What is it about Virginia Tech?

Despite futuristic movies like Minority Report, in which a Washington D.C. policeman tracks down potential criminals before they can commit a crime, there are too many places in American society for dangerous individuals to hide for any such scenario to work effectively. We can be thankful for the inspired efforts of trained professionals and ordinary citizens who nip these mass murderers in the bud. The Columbine Massacre has given students, parents and faculty a profile of student misfits that has occasionally proved useful in preventing repeat performances of that type of violence.
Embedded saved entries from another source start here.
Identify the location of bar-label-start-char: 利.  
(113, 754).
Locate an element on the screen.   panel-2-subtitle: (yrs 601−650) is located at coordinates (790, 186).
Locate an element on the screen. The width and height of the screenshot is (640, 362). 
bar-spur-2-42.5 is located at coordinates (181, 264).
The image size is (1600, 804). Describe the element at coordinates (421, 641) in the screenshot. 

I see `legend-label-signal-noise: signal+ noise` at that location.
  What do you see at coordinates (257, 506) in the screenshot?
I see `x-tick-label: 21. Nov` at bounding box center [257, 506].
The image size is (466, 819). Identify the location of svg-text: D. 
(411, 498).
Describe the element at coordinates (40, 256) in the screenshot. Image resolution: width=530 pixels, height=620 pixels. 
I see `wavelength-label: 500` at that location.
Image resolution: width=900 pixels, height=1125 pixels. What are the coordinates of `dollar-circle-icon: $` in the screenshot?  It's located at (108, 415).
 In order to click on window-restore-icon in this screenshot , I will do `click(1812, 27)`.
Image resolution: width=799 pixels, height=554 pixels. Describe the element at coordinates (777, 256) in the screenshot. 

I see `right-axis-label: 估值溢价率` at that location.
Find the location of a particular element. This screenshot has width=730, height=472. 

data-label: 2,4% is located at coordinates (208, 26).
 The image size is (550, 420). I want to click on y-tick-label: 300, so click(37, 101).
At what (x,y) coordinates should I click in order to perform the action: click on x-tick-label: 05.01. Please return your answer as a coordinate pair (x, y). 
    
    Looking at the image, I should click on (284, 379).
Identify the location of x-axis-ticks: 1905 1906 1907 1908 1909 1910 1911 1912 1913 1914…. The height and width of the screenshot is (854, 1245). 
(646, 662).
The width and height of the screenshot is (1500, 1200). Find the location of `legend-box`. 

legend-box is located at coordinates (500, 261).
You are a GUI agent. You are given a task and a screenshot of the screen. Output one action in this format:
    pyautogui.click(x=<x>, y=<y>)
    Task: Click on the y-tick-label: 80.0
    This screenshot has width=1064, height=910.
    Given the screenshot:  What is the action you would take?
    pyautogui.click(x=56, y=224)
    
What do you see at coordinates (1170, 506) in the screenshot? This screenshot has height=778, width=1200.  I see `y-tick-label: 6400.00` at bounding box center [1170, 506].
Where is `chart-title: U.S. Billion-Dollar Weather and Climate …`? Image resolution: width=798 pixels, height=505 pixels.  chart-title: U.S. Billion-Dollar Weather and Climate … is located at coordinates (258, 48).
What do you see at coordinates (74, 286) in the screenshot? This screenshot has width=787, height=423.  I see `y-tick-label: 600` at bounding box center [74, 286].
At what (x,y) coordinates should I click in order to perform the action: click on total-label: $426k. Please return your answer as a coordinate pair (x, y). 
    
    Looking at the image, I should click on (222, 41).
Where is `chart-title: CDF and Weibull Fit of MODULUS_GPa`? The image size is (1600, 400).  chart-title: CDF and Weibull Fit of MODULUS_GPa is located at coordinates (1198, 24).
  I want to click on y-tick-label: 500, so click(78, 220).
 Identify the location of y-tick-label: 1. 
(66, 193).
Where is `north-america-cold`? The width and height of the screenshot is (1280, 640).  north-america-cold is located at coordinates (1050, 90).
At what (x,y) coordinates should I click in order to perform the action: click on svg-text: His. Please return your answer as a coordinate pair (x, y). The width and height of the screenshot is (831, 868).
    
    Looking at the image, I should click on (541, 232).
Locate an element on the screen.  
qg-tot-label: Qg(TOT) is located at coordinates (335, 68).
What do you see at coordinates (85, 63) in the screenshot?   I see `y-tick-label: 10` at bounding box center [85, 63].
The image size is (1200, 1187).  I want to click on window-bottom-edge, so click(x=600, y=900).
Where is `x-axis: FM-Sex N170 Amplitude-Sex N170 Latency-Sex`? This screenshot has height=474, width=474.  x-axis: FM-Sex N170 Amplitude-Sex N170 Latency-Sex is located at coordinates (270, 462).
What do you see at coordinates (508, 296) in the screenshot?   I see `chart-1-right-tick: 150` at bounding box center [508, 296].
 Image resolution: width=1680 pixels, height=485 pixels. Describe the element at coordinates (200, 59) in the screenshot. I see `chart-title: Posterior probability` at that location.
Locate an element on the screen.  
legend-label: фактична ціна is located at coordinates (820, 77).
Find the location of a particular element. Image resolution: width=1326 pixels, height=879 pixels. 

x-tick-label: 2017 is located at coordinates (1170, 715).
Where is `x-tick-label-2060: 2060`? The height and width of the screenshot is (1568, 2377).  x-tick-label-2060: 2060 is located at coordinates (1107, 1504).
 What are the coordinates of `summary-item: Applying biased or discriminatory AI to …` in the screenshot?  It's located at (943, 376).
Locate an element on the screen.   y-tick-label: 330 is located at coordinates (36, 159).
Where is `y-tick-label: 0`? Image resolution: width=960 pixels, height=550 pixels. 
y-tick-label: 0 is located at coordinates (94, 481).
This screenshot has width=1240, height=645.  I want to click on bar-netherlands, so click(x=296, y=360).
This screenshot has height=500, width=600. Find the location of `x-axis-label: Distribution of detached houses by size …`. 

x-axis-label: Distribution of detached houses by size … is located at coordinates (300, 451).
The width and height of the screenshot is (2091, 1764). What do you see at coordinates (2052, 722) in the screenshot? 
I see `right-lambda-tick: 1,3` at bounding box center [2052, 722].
Major Hasan was not the first American Muslim soldier to commit lethal violence against fellow soldiers; I doubt that he will be the last. He has sent up a huge red flag that cannot be ignored. The scanners and lasers are turned on this man’s life. One thing we know: Nidal Malik Hasan was born an American, with all the rights and complexities we bestow upon our citizens. Despite his deep alienation from mainstream America, Major Hasan is one of our own and joins the rogue’s gallery of mass murderers: jihadi and psycho.

Update: 11-17-09: According to the New York Post, Major Hasan visited a strip club in Killeen, Texas, near the Fort Hood Army base days before his shooting rampage. He purchased several lap dances, took a personal interest in the strippers’ personal lives, preferred blondes, drank moderately, was a good tipper.